After losing his appeal, Ismail filed a motion for special leave to appeal to the Privy Council in London for a review of his case, and Queen's Counsel Dingle Foot argued on behalf of Ismail that his statements should not have been admitted. He raised doubts over the validity of the two prosecution witnesses who claimed to hear or see Ismail killing Velusamy. However, on 5 December 1974, Ismail's application was rejected by the Privy Council, which dismissed the defence's case.

As a final recourse to escape the gallows, Ismail petitioned to the President of Singapore for clemency, with hopes to commute his death sentence to life in prison. However, then-President Benjamin Sheares rejected his final death row plea for clemency, and confirmed the death penalty sentence.

==Execution==
On Friday morning, 28 February 1975, 28-year-old Ismail bin U. K. Abdul Rahman was hanged in Changi Prison. Ismail was one of the eight criminals to be executed that morning; the remaining seven convicts were a pair of brothers, Andrew Chou and David Chou, and another five youngsters who were all found guilty of murdering three gold smugglers to rob them of 120 gold bars in 1971. The case, known as the Gold Bars triple murders, was committed by the seven condemned and three other accomplices, two of whom were minors and thus imprisoned at the President's Pleasure rather than facing execution; a third man turned state evidence against the nine others and was detained indefinitely without trial under the Criminal Law (Temporary Provisions) Act.
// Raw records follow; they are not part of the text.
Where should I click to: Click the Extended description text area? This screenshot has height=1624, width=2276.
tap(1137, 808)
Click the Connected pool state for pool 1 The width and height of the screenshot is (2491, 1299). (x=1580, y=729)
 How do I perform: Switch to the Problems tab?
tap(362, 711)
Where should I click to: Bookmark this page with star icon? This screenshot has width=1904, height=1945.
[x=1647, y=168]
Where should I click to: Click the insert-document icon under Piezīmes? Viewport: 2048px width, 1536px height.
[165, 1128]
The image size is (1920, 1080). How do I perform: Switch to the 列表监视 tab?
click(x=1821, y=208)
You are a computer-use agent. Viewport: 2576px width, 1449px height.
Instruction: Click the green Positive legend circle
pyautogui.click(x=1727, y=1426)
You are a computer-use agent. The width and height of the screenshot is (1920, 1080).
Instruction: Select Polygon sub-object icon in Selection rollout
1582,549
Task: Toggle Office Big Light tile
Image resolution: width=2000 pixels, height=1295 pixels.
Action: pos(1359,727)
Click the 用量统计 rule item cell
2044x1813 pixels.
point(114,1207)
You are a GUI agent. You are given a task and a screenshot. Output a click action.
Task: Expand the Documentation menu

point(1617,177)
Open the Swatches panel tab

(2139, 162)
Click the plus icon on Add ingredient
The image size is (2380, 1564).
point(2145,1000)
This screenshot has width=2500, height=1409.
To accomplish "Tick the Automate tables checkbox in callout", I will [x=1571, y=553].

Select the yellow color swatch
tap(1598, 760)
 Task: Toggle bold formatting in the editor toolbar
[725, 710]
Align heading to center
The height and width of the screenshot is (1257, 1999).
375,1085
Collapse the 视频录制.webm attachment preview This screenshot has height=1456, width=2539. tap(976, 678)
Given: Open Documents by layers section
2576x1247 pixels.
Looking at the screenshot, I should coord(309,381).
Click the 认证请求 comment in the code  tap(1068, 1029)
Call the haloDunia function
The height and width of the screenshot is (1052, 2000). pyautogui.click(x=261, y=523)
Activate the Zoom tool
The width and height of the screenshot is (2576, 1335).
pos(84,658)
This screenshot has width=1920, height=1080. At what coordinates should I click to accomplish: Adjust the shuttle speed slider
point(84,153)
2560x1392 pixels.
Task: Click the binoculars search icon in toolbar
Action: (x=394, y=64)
Reportedly, over 200 friends and relatives, consisting of those of Ismail and the seven Gold Bar killers, gathered outside the jail to reclaim the bodies of the eight men, who were all put to death within 20 minutes; the first six of the eight men were hanged in batches of three before the remaining two were executed altogether. The State Coroner, several doctors and prison officers were present at the gallows when the eight men's death sentences were carried out.